The researchers' algorithm uses mathematics based on the Weil Pairing, a mathematical function that takes as input two points on an elliptical curve. Although the mathematics is different, "the speed of encryption and decryption and [the] size of keys and ciphertexts for our scheme is comparable to... popular public key encryption schemes such as RSA and ElGamal," said Franklin.

To send an encrypted email message, the sender would use an email program that incorporated the encryption scheme and could automatically generate the public key using the email address of the recipient, said Franklin.

The system's drawback is that it requires a central administrator who authenticates users and assigns private keys, he said. "When the recipient gets the encrypted email, she won't be able to decrypt it until she registers with the proper authorities to get her private decryption key," said Franklin.

Registering is a one-time burden for the recipient. "Once she has her private decryption key installed in her mail program, she can read any encrypted email that comes to her from any sender," he said.

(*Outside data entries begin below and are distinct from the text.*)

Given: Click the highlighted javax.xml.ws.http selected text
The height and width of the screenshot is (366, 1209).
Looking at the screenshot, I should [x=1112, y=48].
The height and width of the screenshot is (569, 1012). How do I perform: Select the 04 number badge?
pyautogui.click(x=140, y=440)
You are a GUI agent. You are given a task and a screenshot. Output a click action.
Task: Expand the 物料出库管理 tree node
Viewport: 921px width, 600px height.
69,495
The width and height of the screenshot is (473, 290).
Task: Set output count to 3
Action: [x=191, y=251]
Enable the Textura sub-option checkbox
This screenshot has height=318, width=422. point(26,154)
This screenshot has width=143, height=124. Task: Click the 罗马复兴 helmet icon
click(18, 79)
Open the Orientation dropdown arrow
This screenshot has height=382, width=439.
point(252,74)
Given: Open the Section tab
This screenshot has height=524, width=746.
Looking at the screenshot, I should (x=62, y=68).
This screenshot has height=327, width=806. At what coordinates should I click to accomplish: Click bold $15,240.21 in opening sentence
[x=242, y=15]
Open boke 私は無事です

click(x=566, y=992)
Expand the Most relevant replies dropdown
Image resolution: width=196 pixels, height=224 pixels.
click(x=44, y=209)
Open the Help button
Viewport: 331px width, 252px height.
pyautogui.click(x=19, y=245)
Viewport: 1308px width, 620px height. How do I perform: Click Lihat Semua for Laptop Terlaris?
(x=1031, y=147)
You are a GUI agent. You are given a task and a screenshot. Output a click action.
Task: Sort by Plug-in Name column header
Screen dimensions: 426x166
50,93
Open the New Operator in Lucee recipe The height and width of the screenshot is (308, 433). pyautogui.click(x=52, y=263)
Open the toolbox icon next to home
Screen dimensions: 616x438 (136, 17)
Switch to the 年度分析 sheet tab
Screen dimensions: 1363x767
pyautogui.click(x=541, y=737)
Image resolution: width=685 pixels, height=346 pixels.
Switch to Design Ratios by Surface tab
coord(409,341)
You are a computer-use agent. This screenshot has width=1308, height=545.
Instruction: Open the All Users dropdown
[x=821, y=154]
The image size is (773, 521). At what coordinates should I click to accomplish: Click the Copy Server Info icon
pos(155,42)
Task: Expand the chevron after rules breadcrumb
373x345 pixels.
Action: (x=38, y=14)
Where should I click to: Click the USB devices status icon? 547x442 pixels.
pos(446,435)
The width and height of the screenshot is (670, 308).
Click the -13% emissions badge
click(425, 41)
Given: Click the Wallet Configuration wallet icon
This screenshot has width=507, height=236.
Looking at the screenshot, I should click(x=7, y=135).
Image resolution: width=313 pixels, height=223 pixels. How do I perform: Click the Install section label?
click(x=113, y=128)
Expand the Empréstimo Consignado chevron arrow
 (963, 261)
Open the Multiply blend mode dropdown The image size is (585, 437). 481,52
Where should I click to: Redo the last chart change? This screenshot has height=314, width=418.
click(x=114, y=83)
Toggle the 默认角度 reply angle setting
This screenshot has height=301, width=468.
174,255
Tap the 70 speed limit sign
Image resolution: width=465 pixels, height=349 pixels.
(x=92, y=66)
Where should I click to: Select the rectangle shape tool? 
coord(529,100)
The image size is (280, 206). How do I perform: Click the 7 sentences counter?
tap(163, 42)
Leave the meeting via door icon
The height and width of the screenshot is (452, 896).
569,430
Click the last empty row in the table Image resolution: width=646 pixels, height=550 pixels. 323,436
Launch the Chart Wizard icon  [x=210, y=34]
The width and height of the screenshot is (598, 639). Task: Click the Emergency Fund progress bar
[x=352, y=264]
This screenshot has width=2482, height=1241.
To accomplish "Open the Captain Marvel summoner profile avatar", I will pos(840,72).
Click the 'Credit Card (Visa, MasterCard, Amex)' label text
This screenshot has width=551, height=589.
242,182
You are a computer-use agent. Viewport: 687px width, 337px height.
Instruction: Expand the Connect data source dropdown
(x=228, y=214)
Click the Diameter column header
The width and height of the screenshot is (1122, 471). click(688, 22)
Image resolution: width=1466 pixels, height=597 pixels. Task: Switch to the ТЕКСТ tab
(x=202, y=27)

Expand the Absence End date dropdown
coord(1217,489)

The catch to having a central administrator is that someone would be privy to all encrypted email. The master key, however, could be split among several parties. "The functionality of the master key can be split among many parties -- geographically distant, mutually suspicious -- which greatly decreases the chances that its power will be abused," Franklin said.

The work is novel and potentially useful, said Andrew Odlyzko, director of the Digital Technology Center at the University of Minnesota. The researchers have provided "a clean solution to a famous problem... that has been open for a long time," he said.

"Key management is a very complex problem with conventional cryptosystems, and public key cryptography was invented largely to solve its difficulties. However, it turns out that public key systems also have their own... difficulties. The authors' system is a nice solution," Odlyzko said.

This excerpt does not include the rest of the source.